Sheets of rain, then droplets begin to make me realize that no good photographs will be taken on the deck and so with a slight shiver I step back inside. Once the ferry arrived on the other side of the fjord, the bus to Preikestolen is there waiting for a handful of us adventure seekers questioning our decision to make the 7.6 km climb that towers 604 meters above the Lysefjord. Sometimes vacations don’t allow for changes in the schedule and this is one of those times. It would be my only chance, so I pressed onward, not knowing how the day would unfold.
With a quick 15-20 minute wind up the mountain to the base camp on the bus, the rain started to lighten up, so things were looking better. Preikestolen was formed by glaciers more than 10,000 years ago. The hike takes approximately 4 hours to complete and is some of the roughest terrain I have ever encountered, so it is no walk in the park! I was amazed at the number of tourists who brought everything from full 50 lb backpacks to dogs, to 2 year old kids on their backs. I also saw a pregnant woman and a woman with a baby strapped to her front, a backpack on her back and a dog. She gets my vote for woman and mother of the year! I could barely navigate the terrain and she had all these extra obstacles to contend with.

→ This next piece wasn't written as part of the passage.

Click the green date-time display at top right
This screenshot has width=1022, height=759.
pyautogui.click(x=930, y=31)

As I begin to take off up the steep trail, I almost immediately begin to huff. The beginning leg is one of the hardest, yet I realize I will take the slower path and just try to pace myself. Looking around the area, it is the perfect combination of landscape, nature, and a great place for photography. The climb takes quite a few turns and is steep, but then there are plateaus, a few bridges and many rocks to climb. I press onward. I am alone, but somehow, I am never alone and I get lucky. An American traveler, whose husband and grown children are on the fast track to the top is lagging behind her family and she and I decide to hike the trail together.

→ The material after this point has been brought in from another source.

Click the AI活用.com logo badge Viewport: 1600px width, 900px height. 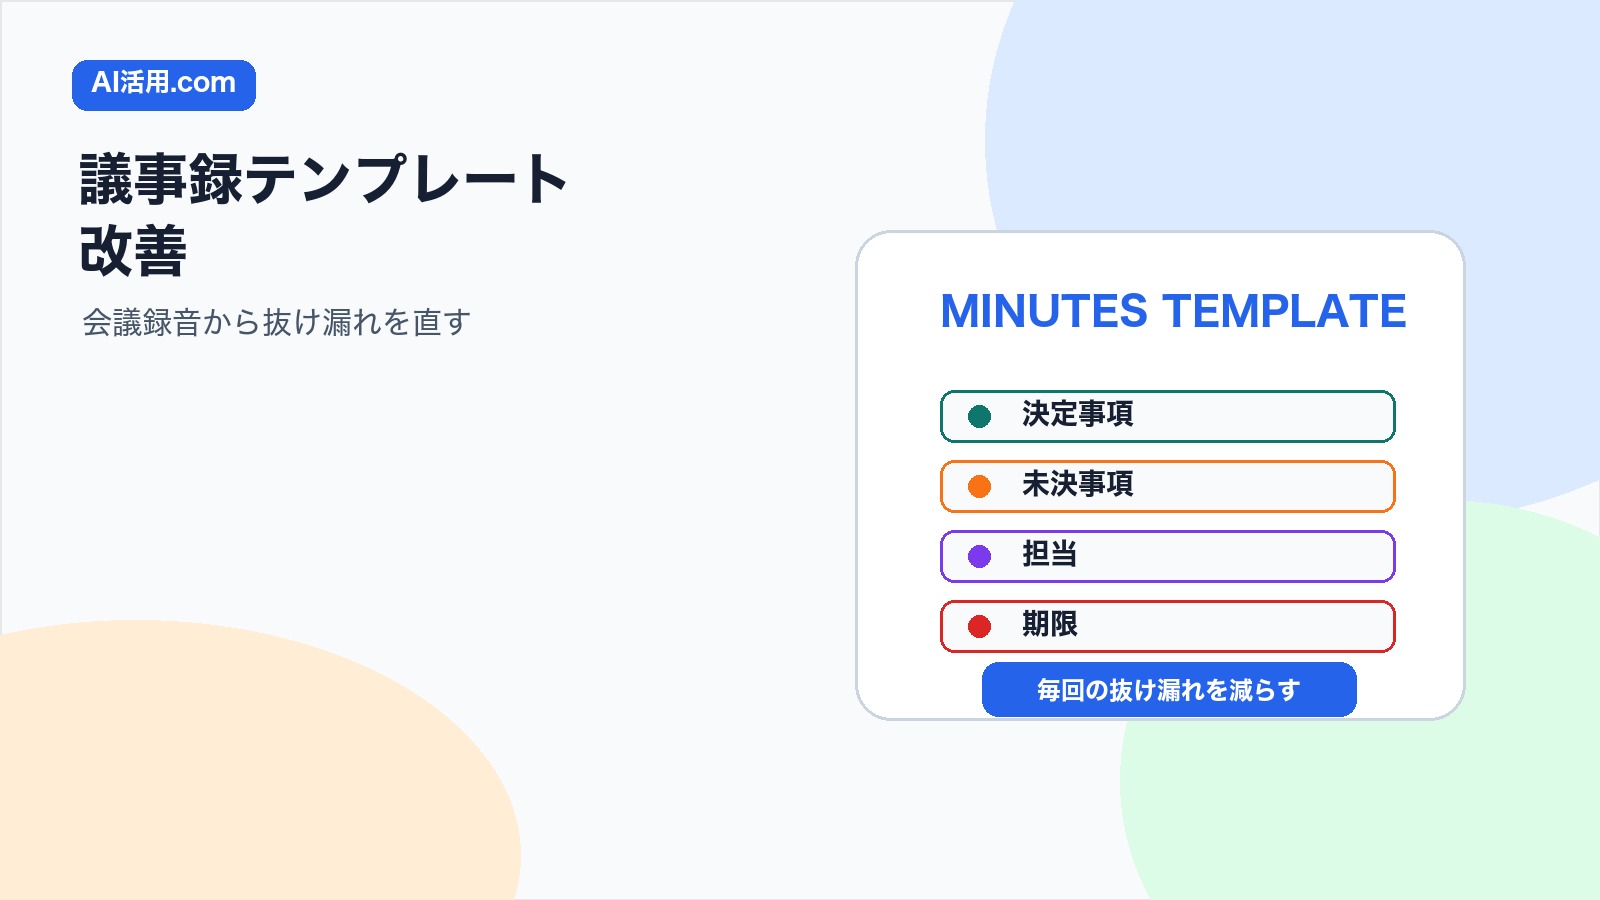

I am insignificant, but part of a bigger picture as I look out to the vastness of the rocks, the wilderness and the mountains.
There are benches and places to stop along the way for photographs, with the crowds coming in from behind, us as we are on the slower route, but we eventually make it to an amazing viewing platform where I was able to take a few photographs before the rain started up again. By the time I made it to the top I was soaked through and through, exhausted and had rain droplets on both of my lenses. It was not the idea situation for me to take photographs, but i will leave you with the best I had to offer from that day.
I am free, but not lost. as I stand here and admire God’s creation.
*Photo above is of the American hiker friend Jen Cowel’s daughter on the top of Pulpit Rock.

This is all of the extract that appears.